A gift of residue or a gift of the whole estate means a gift of what is
left in your estate after debts have been paid and specific gifts and
pecuniary legacies have been made.
Joint tenancy and Tenancy in Common:
If you own property with other people, it is important to know whether
you own the Property as tenants in common or as joint tenants.
• Joint tenants possess a right of survivorship, which means that the
interest of a deceased joint tenant passes to the surviving joint
tenants. This means that a joint tenant does not have an interest in the
land that can be passed to another person through a Will unless they
become a sole owner because the other joint tenants have predeceased
them.
• Tenants in common do not possess a right of survivorship and on their
death their interest passes according to the terms of their Will or if
there is no Will according to the intestacy provisions of the
Administration Act 1903.
Testamentary Trusts
Consideration should be given to the establishment of testamentary
trusts in certain circumstances such as if you have young children or if
members of you family are disabled. It enables the testator to postpone
the vesting of the trust until a child has received an education or, in
the case of a disabled person, that person has recovered to the extent
that he or she is able to manage their own financial affairs.
Testamentary discretionary trusts also currently enjoy certain taxation
benefits. Tax on income passing to a minor beneficiary under a
testamentary trust is at a lower marginal rate and moving assets into a
testamentary trust does not amount to a disposal of the asset and
therefore may not attract capital gains tax.

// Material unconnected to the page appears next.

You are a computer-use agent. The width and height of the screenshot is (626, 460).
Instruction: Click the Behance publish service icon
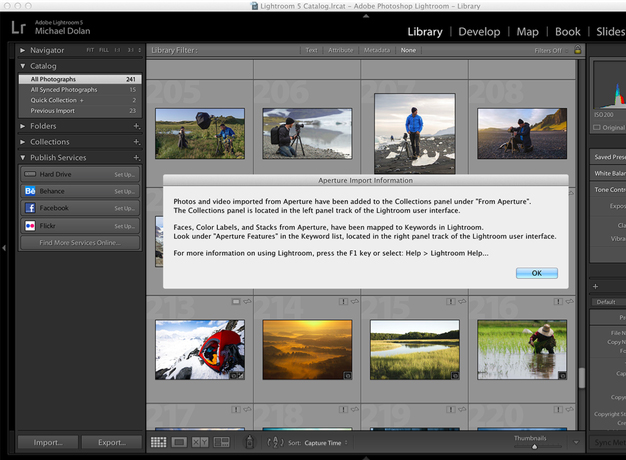(x=30, y=191)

You should obtain advice from your financial adviser about the taxation
advantages of establishing testamentary trusts as taxation rules may
have altered at the time of making your Will.
Q4. When should I consider
doing a new Will?
A
You should review your
Will frequently particularly in the event of the following occurring:
• There is a substantial change in your financial situation;
• The death of an executor;
• The death of an intended beneficiary;
• A new arrival in the family;
• You separate from or divorce your spouse;
• You remarry;
• You enter into a de facto relationship;
• There is a change in legislation such as death duties.
Q5. How do I revoke my
Will?
A
A subsequent marriage will
automatically revoke your Will.
If you execute a new Will you should put a line through each page of the
old Will and write on every page the words “Revoked by Will
dated_______”.
You should obtain all copies of the old Will from executors and other
parties that may hold copies.
Q6. Where should I keep my
Will?
A
Your Will should be stored
in a safe place and the executor should know where the original Will is
kept.
The testator’s copy should be kept with the testator’s important papers
at home and a note should be made on the envelope containing the copy of
the Will stating precisely where the original Will is kept.
Q7. How should my Will be
signed and witnessed?
A
A Witness to the Will
should not be a beneficiary or the husband or wife of a beneficiary
under your Will. Any gift to a beneficiary who is also a witness to the
Will (or whose husband or wife is a witness) is void.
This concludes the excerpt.